Hundreds of current and former St. Louis Park residents claim they're part of a cancer cluster, pinning the blame on decades of chemical contamination in the city's historic industrial district.
The area near Hwy. 7 and Louisiana Avenue S. already hosts one of the nation's first Superfund cleanup sites, a long-shuttered creosote plant that treated railroad ties and telephone poles for more than 50 years. Reilly Tar and Chemical Corp. closed in 1972, and the area since then has been closely monitored by federal, state and city agencies.
Now the city is dealing with a second chemical plume, from other industries in the same area, that has spread through deep groundwater far into neighboring Edina.
Public health officials say there's virtually no chance that the environmental pollution in St. Louis Park has affected the city's cancer rates. Even so, levels of toxic chemicals in some areas near the plume's source have measured hundreds of times greater — in some cases, thousands — than federal safety standards allow.
Investigators tested more than 200 air, water and soil samples near the plume's source. They found hundreds of instances of chemicals exceeding allowable limits, including tetrachloroethylene, naphthalene and vinyl chloride.

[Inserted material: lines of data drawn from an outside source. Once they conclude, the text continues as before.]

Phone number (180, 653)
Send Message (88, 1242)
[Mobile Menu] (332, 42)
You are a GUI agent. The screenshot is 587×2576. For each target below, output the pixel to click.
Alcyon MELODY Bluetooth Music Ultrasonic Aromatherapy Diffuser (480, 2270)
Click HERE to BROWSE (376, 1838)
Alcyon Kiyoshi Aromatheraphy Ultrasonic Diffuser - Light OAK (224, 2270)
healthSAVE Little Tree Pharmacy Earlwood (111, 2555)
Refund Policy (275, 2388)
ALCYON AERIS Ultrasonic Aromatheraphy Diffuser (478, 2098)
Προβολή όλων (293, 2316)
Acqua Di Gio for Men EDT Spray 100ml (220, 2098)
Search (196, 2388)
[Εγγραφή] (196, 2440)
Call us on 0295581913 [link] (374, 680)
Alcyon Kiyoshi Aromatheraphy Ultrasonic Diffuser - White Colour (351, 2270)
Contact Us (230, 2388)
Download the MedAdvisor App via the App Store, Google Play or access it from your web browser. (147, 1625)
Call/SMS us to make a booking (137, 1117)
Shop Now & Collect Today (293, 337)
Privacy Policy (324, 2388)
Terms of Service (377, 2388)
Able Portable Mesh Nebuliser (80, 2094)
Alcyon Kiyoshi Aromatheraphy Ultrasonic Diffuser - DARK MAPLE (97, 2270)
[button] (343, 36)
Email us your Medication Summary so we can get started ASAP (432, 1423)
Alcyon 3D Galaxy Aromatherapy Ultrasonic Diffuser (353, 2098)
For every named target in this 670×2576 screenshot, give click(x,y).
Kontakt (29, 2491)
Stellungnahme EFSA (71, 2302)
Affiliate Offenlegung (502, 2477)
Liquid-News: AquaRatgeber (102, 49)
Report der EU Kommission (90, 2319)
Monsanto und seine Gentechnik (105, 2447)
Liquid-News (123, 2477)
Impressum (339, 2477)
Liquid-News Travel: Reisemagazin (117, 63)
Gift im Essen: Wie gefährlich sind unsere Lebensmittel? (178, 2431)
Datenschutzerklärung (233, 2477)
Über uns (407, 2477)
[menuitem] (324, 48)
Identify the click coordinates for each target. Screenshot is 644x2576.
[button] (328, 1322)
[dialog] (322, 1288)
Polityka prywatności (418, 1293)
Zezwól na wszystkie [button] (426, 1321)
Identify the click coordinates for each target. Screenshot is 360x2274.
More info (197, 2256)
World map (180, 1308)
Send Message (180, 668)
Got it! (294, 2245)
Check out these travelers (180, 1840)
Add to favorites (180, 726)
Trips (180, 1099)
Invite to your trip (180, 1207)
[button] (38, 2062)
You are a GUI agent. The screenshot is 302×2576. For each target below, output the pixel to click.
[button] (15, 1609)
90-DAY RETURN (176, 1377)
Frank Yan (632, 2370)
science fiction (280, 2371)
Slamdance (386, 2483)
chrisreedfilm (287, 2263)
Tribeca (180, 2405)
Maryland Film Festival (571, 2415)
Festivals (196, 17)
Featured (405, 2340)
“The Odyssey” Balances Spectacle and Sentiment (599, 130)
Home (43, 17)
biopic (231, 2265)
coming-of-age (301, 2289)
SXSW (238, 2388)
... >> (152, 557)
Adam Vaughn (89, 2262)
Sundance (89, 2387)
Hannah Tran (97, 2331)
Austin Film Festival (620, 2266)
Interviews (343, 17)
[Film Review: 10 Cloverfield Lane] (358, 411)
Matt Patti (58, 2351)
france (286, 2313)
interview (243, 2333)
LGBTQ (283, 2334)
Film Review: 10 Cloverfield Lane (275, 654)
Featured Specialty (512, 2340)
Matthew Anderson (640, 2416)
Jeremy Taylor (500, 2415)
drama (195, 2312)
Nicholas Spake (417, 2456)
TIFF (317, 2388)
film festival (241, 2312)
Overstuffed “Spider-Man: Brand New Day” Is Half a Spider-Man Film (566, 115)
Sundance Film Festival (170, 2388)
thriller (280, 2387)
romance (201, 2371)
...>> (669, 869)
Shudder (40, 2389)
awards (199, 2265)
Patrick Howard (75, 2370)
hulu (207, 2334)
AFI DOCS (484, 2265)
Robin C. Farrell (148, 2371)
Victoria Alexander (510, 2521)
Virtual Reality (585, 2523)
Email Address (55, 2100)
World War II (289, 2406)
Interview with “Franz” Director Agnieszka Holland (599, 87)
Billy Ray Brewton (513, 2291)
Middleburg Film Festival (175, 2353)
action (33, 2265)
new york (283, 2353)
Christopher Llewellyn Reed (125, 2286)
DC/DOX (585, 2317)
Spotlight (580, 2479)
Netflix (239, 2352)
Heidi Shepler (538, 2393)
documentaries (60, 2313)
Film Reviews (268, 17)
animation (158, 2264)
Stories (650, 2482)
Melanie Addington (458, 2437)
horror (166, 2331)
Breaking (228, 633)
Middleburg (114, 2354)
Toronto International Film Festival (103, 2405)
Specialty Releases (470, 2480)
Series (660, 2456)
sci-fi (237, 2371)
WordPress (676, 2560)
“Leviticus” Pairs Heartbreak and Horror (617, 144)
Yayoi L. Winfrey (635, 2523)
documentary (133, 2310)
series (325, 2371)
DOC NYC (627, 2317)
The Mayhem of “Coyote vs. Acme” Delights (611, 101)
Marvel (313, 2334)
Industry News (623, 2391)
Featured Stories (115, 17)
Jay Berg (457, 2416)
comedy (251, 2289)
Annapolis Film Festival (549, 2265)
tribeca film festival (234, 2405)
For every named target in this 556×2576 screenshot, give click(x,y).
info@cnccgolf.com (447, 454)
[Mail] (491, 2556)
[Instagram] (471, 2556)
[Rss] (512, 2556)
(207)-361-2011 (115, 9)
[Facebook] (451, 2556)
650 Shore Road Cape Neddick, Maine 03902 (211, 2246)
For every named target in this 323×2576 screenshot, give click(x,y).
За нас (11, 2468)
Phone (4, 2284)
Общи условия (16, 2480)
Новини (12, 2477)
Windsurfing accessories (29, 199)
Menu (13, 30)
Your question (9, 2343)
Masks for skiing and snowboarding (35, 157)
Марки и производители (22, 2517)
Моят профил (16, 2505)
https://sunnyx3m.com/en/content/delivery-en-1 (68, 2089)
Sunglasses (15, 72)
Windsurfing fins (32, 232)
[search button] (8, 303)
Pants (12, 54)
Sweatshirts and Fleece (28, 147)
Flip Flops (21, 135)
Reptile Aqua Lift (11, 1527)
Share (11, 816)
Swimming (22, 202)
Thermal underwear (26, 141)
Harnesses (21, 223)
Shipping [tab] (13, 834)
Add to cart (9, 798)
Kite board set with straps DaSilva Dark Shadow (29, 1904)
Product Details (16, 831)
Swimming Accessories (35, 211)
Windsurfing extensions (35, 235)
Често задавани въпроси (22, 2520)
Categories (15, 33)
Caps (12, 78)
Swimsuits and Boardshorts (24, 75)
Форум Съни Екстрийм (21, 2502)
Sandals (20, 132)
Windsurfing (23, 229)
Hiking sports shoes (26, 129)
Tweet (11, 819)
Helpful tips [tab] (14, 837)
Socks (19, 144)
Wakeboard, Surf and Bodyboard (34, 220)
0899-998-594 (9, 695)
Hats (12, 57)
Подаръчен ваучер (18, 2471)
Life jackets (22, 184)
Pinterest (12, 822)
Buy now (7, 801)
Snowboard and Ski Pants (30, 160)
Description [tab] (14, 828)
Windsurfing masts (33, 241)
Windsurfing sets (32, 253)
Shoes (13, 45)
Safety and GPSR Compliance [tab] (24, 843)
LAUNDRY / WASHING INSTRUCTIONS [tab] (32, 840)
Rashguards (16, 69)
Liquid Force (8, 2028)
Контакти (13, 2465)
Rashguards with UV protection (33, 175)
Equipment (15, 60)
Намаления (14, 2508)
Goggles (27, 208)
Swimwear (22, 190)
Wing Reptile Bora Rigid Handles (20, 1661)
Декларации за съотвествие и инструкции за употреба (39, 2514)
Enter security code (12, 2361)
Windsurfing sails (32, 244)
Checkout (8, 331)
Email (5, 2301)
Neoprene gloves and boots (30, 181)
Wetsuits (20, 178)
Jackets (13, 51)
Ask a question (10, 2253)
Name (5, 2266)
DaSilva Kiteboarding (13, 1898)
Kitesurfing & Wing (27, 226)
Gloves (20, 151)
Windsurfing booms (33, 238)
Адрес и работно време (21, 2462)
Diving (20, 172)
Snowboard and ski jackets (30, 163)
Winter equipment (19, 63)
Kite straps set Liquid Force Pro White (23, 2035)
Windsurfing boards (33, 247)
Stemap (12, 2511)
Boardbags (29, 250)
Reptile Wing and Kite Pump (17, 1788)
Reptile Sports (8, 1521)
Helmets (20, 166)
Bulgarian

The U.S. Environmental Protection Agency confirmed that it is working with state officials to assess the chemical plume as a potential Superfund site. If designated, it would be only the fourth Minnesota site added to the Superfund list since the 1980s.
The ongoing water contamination crisis in Flint, Mich., has only added to the concerns of some St. Louis Park residents, past and present.
"You look at Flint and see how long they lied to people," said Nancy Williams, a Shoreview resident who grew up six blocks from the Reilly plant. "You don't know who you can trust anymore."